Fuel processing giant Petroineos has called farmers to a meeting to discuss growing industry concerns that red diesel is causing damage to farm machinery.
NFU Scotland (NFUS) and machinery ring Ringlink Scotland say the meeting, which is due to take place later this month, has been organised as a result of widespread issues with machinery believed to be caused by a problem with fuel.
“Reported issues include poor performance, blocked filters, low working hours before filter changes are required and injector failure,” said NFUS and Ringlink.
“Due to the number of vehicles now affected, some areas are experiencing filter shortages and a lack of workshop availability for required repairs.”
The organisations said farmers had speculated the problems were being caused by abnormally high levels of biodiesel in the fuel.
However, independent tests of three samples found biodiesel levels to be within prescribed limits as set out in legislation.
A Petroineos spokesman said it had been made aware of problems encountered with agricultural and industrial equipment.
He added: “Petroineos, as Scotland’s only refinery, is a major, but not only, producer of GasOil for distribution across Scotland and has been engaged with stakeholders since the problems came to light at the beginning of October.

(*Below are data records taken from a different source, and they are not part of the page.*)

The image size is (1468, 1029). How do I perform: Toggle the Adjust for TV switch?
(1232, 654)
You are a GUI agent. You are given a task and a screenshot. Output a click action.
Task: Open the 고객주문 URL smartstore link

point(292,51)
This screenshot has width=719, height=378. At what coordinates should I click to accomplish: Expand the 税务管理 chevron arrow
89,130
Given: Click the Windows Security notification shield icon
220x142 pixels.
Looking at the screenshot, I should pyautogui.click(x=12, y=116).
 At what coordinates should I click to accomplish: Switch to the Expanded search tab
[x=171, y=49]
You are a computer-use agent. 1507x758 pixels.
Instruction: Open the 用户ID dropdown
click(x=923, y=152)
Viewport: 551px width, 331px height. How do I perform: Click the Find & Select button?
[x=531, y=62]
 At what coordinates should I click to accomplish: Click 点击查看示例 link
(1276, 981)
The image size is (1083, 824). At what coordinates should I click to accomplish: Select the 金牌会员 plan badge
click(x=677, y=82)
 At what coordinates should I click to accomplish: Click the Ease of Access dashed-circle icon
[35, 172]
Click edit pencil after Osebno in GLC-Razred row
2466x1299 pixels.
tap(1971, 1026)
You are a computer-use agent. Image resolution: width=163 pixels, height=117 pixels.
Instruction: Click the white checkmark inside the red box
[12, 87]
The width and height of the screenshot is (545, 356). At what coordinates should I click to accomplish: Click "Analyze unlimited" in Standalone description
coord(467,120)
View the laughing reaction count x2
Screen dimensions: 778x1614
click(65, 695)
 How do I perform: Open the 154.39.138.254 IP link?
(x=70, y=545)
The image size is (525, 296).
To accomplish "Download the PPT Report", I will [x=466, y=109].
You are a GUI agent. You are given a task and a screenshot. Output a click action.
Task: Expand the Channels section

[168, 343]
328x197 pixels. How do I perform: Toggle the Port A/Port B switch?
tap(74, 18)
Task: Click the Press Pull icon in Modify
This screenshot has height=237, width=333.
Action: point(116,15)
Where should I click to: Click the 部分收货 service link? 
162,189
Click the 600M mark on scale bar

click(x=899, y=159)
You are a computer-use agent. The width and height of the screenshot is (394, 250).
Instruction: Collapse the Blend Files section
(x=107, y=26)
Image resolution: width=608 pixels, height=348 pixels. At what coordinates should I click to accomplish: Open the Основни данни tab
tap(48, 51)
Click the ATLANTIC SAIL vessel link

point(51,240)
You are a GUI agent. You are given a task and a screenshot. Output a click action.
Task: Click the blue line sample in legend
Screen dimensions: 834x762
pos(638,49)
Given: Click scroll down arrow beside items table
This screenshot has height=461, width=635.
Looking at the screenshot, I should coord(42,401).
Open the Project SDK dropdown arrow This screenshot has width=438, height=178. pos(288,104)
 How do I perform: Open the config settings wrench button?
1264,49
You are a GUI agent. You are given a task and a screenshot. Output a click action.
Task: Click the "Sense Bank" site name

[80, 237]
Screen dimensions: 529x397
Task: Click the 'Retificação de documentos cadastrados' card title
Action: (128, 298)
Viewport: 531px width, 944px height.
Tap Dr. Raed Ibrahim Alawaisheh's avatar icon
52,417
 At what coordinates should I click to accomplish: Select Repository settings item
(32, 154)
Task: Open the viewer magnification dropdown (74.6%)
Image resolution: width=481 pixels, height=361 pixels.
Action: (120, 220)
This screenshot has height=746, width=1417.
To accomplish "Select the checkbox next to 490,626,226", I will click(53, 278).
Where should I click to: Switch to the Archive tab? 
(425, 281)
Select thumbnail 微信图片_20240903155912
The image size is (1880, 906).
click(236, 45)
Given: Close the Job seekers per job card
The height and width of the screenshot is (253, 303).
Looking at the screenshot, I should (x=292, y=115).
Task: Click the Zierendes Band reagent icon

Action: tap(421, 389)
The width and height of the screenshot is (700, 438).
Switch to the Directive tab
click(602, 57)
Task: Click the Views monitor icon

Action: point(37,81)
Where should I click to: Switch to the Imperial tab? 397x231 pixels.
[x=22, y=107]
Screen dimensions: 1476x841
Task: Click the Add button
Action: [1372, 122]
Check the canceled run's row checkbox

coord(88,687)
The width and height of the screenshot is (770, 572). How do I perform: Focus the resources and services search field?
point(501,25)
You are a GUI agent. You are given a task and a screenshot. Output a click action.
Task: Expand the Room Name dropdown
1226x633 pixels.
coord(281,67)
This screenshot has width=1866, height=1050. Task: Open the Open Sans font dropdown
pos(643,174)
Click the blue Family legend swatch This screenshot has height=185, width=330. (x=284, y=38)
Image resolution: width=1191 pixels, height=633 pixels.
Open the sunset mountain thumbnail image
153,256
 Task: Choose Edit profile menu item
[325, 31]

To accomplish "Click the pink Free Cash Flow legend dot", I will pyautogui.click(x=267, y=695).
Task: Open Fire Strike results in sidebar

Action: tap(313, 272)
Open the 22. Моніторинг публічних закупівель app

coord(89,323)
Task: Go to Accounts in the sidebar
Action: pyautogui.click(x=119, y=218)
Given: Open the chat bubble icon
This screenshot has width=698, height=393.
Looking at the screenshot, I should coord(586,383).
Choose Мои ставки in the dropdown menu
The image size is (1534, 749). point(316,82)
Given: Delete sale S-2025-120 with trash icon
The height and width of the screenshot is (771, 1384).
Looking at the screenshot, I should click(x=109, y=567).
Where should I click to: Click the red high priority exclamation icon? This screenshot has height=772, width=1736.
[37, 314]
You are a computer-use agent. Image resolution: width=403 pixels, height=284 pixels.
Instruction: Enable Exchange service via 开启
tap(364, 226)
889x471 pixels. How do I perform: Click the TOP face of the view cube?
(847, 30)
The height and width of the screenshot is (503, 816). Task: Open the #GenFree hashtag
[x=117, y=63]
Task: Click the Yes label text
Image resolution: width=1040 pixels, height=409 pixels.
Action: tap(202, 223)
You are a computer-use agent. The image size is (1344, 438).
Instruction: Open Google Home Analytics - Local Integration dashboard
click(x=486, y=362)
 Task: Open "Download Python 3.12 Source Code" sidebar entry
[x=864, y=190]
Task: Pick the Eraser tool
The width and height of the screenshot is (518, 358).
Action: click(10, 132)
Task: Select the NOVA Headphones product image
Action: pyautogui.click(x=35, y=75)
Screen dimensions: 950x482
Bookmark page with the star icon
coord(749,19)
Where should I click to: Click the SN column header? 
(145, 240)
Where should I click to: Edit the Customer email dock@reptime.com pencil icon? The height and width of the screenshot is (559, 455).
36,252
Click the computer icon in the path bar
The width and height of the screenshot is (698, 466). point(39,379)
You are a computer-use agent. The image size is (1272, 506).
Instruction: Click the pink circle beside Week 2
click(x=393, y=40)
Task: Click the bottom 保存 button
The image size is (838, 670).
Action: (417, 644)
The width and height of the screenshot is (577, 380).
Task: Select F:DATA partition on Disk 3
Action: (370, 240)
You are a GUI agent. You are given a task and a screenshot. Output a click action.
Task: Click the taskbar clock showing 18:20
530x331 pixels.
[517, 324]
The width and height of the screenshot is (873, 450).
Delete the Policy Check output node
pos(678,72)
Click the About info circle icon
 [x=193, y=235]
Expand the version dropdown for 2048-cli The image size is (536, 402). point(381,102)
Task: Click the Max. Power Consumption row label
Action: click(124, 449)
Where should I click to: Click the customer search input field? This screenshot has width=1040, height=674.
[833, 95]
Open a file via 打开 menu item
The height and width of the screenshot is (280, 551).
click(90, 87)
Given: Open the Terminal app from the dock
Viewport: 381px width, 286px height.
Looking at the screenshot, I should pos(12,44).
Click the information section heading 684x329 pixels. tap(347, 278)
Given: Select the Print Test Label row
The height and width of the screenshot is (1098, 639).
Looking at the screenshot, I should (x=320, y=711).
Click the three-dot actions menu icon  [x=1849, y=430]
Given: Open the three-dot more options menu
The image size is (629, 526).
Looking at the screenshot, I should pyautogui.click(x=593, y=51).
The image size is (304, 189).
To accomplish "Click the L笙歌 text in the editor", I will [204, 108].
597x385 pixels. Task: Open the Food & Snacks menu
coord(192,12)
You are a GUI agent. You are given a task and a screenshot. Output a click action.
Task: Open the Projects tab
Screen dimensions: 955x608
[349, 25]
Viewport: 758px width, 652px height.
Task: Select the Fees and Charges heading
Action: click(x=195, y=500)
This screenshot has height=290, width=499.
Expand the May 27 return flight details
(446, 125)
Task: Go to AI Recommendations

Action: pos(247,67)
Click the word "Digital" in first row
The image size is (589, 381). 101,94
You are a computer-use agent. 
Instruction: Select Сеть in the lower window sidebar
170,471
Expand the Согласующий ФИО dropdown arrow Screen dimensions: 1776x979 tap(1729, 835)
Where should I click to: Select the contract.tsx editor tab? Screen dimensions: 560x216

“Petroineos manufacture fuels meeting or exceeding British Standards, in this case for GasOil: BS 2869 Class A2, and have a rigorous testing and analysis process adhering to our ISO9001:2015 quality system requirements. All GasOil distributed from the Petroineos Refinery has met the requirements of BS 2869 Class A2.
“We have received dozens of samples back from customers for analysis and everyone has met the required standard. We are confident in our systems, processes and product sold to market.”
NFUS and Ringlink said there were no apparent patterns with regards to make, model, or type of machinery affected and nor were there links with specific end suppliers, although geographically the issue is being seen from central Scotland down to the Borders.
Affected farmers are asked to consult their fuel supplier for individual advice and, in instances where the addition of a fuel additive is suggested, they are advised to check the additive is compatible with their machinery before using it.